OPOS Sakkarai Pongal, Instant Pot Recipe (1)

Table of contents

  • What is Pongal?
  • Ingredients
  • Tips
  • Detailed Recipe

What is Pongal?

Pongal is a rice and moong dal porridge. It is a must preparation during harvest festival of Pongal / Sankranti in South India, which is usually on Jan 14th.

Sakkarai is sugar and also means sweet. Sakkarai pongal is made with jaggery but is called sakkarai pongal to differentiate between sweet and savory pongal. The savory version is ven pongal.

Ingredients

Rice, moong dal, jaggery and ghee are the main ingredients for sweet pongal. Use cashews and raisins for garnish and cardamom powder for flavor. All these ingredients are easily available in any Indian store. Most of the super markets in big cities carry moong dal. Jaggery can be substituted with brown sugar though I haven't done it. Detailed recipe in recipe card.

How To & Methods

Basic preparation is cook rice, dal and ghee together. Melt jaggery in some water, strain and pour over cooked rice dal mixture. Garnish with roasted cashews and raisins.

Dump & Cook

Instant Pot or pressure cooker is best for this method of cooking. This is the most basic preparation of pongal. Dump rice, dal, water, milk, ghee, cashews and raisins in a pressure cooker; stovetop or electric cooker. In a bowl take jaggery and water, place in the middle of the cooker. Pressure cook.

Traditional Method

Dry roast moong dal, turn off the flame and in the same pan add rice. Let the rice lightly roast, cool rice dal mixture, wash and cook in a pressure cooker along with water, milk and ghee. You can roast rice and dal a day or few days ahead of time save time.

In a separate pot melt jaggery in some water, strain the liquid and bring it to a boil. Dry roast cashews and raisins in some ghee in another pan.

Once the rice is cooked, open the pressure cooker, add syrup and roasted cashew raisins. Cook again until the mixture thickens. Mind you pongal will thicken as it cools.

Tips

  • Pressure cooking is the best way to cook pongal though, you can cook it in a saucepan. Pressure cooking gives the nice soft, mushy texture which is required for this preparation.
  • When roasting dal, roast on low flame and do not over roast.
  • Roast dal & rice, and store in a container to save time on the day oof preparation, just like the homemade ven pongal mix.

Detailed Recipe

This recipe is almost OPOS except for the last step where cashews & raisins are roasted on stovetop before adding to Pongal. You can add directly to pressure cooker without roasting.

Adapted from: OPOS Chakkara Pongal recipe

📖 Recipe

OPOS Sakkarai Pongal, Instant Pot Recipe (3)

Pressure Cooker Sakkarai Pongal

Pressure cooker sakkarai pongal is a one pot, dump and cook, sweet rice & moong dal recipe. It is a traditional recipe prepared during Sankranti and also during festivals.

» Information provided
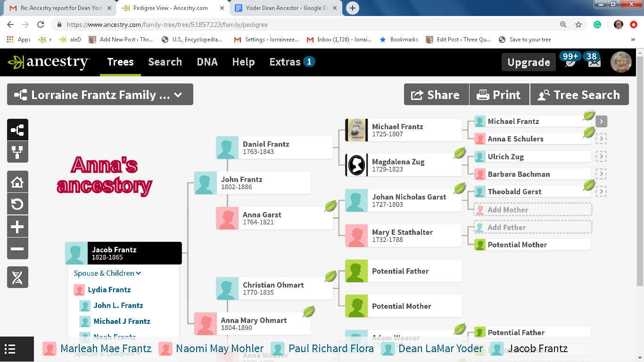Open the Lorraine Frantz Family tree dropdown
The height and width of the screenshot is (362, 644).
click(x=100, y=95)
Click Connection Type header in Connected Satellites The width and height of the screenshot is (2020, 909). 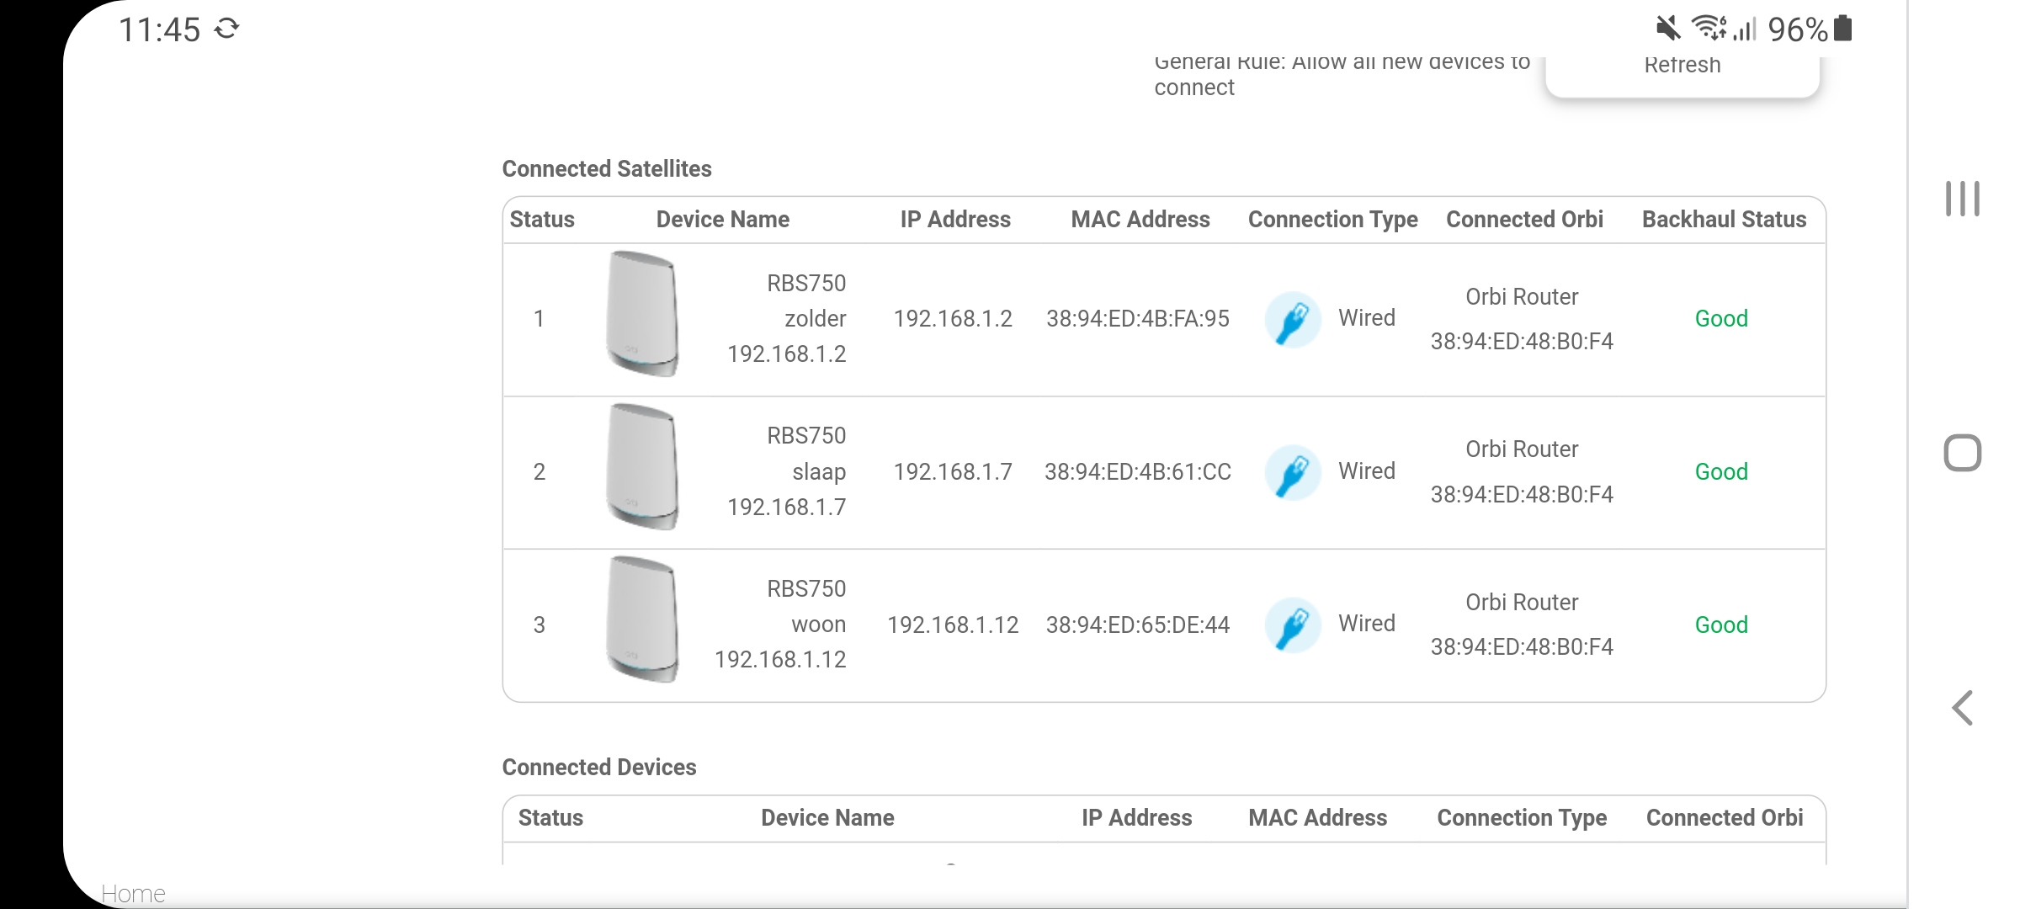coord(1332,220)
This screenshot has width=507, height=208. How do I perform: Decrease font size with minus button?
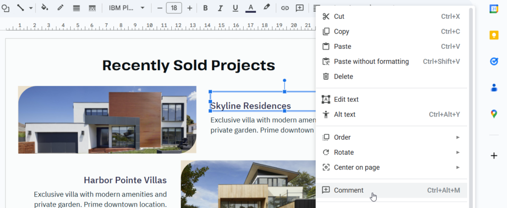(x=159, y=8)
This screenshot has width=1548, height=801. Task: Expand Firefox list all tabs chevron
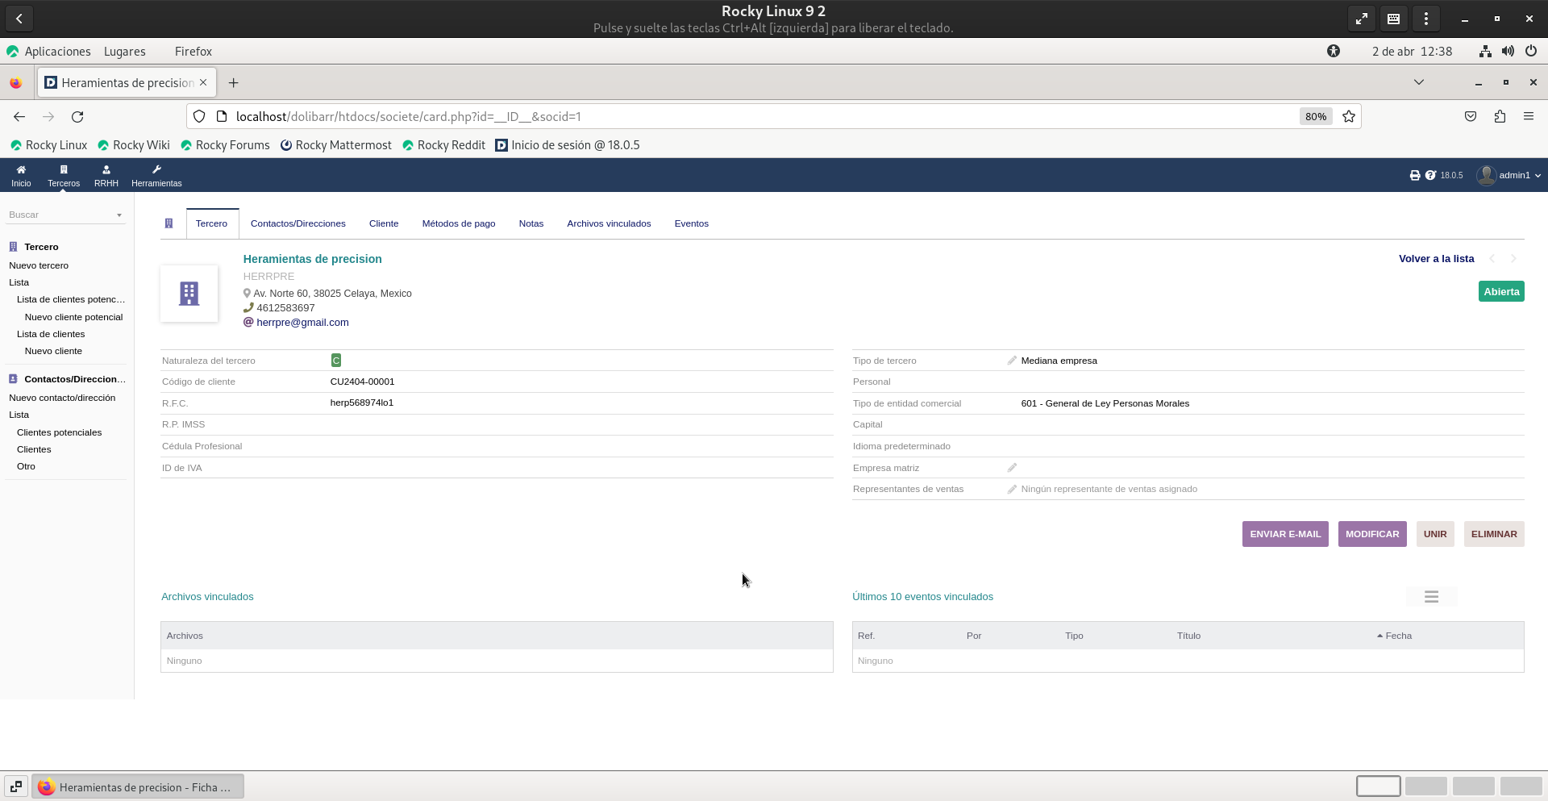click(1418, 82)
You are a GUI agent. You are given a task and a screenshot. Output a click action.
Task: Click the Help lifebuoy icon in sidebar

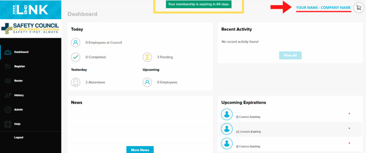pyautogui.click(x=8, y=124)
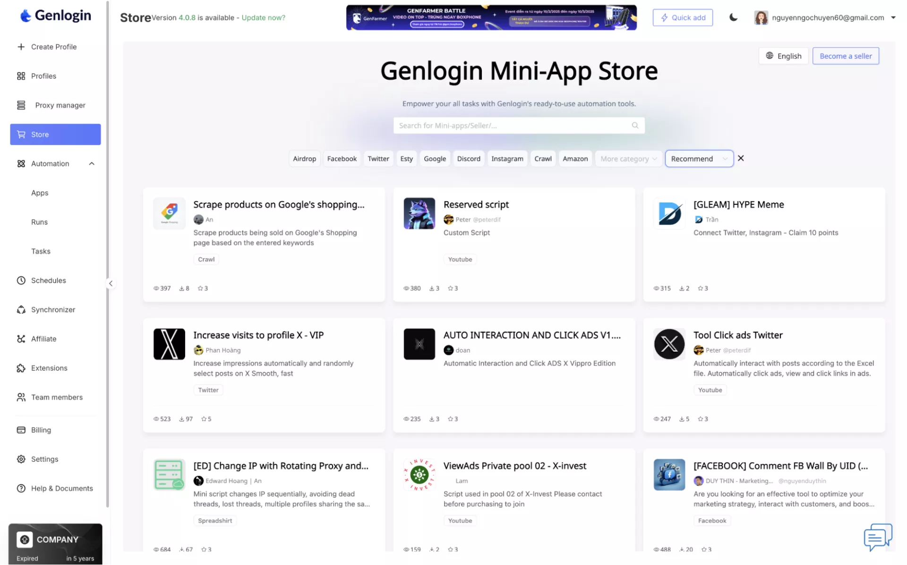Open Proxy manager from sidebar
The width and height of the screenshot is (907, 565).
pyautogui.click(x=60, y=105)
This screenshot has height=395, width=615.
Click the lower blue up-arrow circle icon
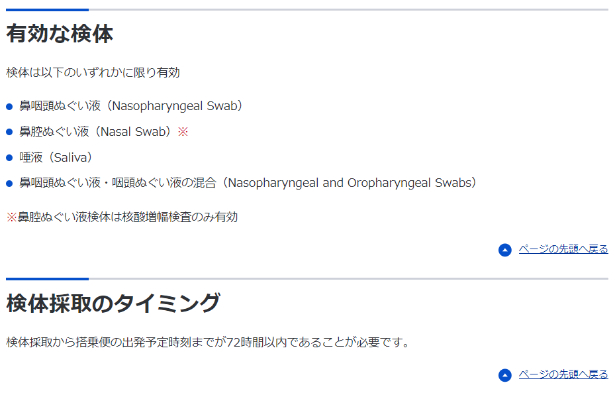505,375
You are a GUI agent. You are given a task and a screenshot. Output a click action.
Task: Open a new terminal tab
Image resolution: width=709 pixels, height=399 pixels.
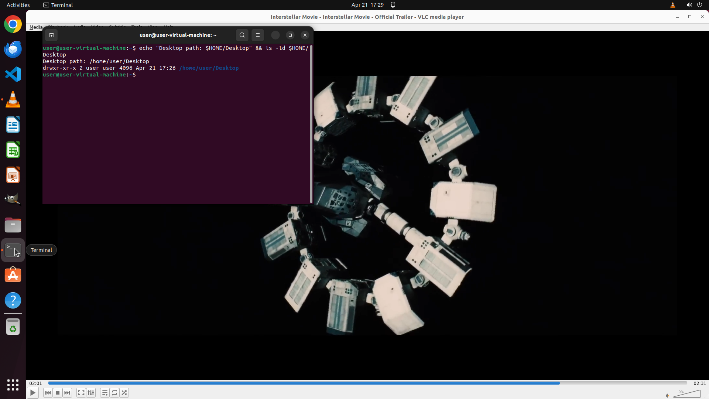pyautogui.click(x=51, y=35)
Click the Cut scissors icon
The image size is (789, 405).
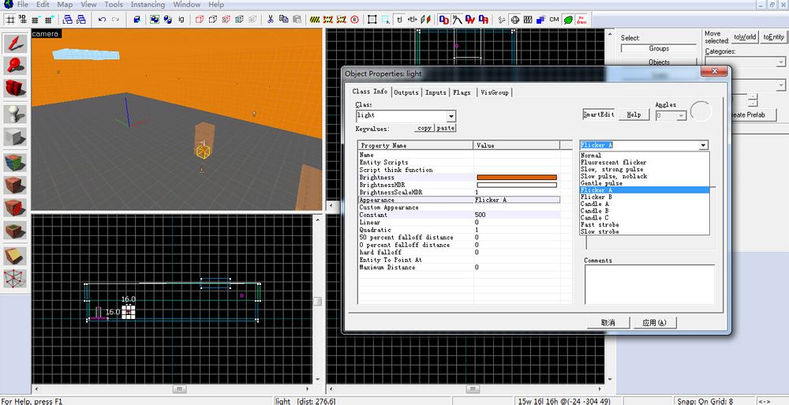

» What to produce
According to the pongal recipe, what is the savory version of pongal called? These rows come from a source unrelated to the pongal recipe.

» Reply to the exercise
Ven pongal.